McCoughtry got a decent look at the other end for Altanta, but her 3-point attempt at the buzzer bounced off the rim and away.
McCoughtry's absence for long stretches didn't prevent Atlanta from staying in the game and knowing that may be a boost for the Dream coming into Tuesday's Game 2.
Forward Iziane Castro Marques finished with 19 points. Center Sancho Lyttle ended up with 10 points and 14 rebounds. Erika de Souza came off the bench to score 10 points and pull down nine rebounds.
McCoughtry finished with 19 points in a little more than 21 minutes on the floor. It was her lowest scoring output of the postseason thus far.
She was not available to talk to the media after the game because she was sick to her stomach.
Dream coach Marynell Meadors said she wants to see McCoughtry, who scored a playoff record 42 points to clinch the Eastern Conference title last week, on the floor for perhaps 35 minutes on Tuesday night.
"This team is built on balance and we play hard whether Angel is in the lineup or not," Meadors said. "I think if we could keep her in the game Tuesday night, she will have a better chance of getting into some type of rhythm."
Atlanta was not alone in foul trouble. Seattle starting forward Swin Cash played less than 19 minutes because of foul trouble. Camille Little stepped up to pick up the slack with 18 points and 11 rebounds.
"This is the Finals. Nobody is going to lay down and die, I don't care what arena you're playing in," Little said. "They're a resilient team."
Jackson led Seattle with 26 points and 11 rebounds.
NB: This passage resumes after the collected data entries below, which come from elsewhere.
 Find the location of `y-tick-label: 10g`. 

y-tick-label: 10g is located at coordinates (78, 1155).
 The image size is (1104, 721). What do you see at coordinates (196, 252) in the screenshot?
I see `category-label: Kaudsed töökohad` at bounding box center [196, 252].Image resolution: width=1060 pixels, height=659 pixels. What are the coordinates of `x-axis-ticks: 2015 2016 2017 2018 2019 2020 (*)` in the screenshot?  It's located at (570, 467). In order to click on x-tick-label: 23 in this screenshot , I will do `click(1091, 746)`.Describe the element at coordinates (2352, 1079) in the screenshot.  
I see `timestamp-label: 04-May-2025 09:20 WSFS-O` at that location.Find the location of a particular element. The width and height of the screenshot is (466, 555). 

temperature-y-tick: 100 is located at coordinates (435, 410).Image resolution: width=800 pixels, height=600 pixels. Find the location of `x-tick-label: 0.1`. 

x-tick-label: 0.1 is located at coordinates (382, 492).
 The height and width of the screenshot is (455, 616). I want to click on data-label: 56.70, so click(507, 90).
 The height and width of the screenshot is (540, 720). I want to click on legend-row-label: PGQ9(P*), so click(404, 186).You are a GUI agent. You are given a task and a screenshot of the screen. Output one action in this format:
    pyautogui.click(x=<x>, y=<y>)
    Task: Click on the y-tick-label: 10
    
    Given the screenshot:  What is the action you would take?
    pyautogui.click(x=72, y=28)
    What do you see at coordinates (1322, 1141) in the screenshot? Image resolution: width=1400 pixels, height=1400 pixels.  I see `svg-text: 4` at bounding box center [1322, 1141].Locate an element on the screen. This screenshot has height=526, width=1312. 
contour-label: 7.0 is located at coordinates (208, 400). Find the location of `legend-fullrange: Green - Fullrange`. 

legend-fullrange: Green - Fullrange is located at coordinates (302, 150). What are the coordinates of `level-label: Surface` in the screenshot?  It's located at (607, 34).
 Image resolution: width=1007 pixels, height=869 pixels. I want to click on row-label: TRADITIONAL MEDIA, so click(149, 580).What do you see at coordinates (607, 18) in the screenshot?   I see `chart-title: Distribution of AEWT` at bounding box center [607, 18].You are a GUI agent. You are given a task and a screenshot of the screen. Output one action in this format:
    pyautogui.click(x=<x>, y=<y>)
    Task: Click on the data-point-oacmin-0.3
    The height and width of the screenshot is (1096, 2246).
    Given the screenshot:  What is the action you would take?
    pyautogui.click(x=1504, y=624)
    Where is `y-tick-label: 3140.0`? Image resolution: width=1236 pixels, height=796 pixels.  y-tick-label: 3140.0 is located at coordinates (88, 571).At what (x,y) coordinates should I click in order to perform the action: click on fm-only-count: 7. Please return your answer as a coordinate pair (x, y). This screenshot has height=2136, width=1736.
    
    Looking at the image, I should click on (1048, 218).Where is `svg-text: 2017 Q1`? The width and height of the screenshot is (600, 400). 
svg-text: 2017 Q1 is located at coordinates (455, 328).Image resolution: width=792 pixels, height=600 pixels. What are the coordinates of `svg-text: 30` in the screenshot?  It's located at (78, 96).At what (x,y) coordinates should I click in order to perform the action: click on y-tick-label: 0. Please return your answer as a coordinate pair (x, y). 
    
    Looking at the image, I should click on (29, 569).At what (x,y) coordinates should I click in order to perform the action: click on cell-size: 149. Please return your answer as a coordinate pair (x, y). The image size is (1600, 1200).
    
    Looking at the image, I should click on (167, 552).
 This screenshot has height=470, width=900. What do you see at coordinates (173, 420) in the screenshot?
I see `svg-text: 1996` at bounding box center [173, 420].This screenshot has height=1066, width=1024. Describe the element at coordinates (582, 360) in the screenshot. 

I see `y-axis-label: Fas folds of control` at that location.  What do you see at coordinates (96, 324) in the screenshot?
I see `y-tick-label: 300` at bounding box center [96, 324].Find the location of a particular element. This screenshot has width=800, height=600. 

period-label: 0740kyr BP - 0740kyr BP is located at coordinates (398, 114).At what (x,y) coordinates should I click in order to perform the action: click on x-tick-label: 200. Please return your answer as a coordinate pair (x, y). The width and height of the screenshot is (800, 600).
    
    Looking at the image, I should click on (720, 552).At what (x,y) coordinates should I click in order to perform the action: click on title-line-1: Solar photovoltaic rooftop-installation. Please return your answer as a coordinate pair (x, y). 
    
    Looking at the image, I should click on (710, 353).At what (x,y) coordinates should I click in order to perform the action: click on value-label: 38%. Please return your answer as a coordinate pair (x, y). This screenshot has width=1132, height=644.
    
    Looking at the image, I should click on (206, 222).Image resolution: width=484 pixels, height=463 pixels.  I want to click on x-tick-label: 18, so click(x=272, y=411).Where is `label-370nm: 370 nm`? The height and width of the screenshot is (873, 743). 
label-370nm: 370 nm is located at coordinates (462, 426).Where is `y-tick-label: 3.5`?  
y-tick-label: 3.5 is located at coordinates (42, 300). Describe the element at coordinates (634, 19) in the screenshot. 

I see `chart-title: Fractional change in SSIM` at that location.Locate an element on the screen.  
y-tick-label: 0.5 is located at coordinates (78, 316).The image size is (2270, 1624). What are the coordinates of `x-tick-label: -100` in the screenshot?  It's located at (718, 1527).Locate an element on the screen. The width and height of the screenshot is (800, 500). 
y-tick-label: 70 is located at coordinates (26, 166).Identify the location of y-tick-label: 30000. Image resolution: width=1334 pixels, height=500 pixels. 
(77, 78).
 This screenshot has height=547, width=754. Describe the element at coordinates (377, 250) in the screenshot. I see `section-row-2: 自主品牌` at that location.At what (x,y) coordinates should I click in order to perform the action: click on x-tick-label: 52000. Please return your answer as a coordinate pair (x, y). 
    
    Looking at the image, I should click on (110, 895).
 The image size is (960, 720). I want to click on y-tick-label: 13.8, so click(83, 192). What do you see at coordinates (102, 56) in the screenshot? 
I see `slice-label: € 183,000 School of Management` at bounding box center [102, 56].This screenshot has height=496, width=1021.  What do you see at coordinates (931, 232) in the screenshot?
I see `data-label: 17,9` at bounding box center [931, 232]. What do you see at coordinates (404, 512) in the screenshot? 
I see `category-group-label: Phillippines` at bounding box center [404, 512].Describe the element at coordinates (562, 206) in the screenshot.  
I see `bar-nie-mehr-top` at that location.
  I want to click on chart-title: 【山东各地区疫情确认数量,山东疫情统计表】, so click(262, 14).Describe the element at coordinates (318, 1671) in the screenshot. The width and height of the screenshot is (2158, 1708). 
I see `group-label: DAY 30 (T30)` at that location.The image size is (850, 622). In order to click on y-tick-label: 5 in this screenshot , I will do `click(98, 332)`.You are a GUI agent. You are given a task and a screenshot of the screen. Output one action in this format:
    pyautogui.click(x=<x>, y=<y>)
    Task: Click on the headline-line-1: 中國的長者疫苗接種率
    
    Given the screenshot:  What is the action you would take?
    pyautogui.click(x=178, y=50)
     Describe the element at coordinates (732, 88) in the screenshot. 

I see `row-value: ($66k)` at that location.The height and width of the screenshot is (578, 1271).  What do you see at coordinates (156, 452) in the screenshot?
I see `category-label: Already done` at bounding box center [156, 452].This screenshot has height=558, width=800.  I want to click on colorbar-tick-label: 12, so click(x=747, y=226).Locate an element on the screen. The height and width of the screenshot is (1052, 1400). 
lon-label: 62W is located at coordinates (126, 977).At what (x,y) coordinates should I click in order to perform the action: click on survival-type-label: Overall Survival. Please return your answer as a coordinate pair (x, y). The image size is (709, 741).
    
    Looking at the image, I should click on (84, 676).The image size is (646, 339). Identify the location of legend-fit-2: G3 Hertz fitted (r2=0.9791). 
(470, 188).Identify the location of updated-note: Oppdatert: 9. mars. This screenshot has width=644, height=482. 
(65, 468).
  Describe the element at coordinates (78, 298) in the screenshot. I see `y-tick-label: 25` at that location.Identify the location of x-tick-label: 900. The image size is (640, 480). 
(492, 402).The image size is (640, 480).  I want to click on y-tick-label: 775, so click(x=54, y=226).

Seventeen of her points came in the second half.
Getting her more involved in the offense was a conversation at the half for the Storm.
"Seven shots (in the first half) is not good enough," Bird said of Jackson. "We wanted to get her the ball."
On Tuesday night, the Storm will put its 20-0 record on the line. If Seattle can hold home-court, they will need just one more win to clinch that title that has looked like a foregone conclusion since about midway through the WNBA season.
But that's the funny thing about foregone conclusions. They often don't play out that way.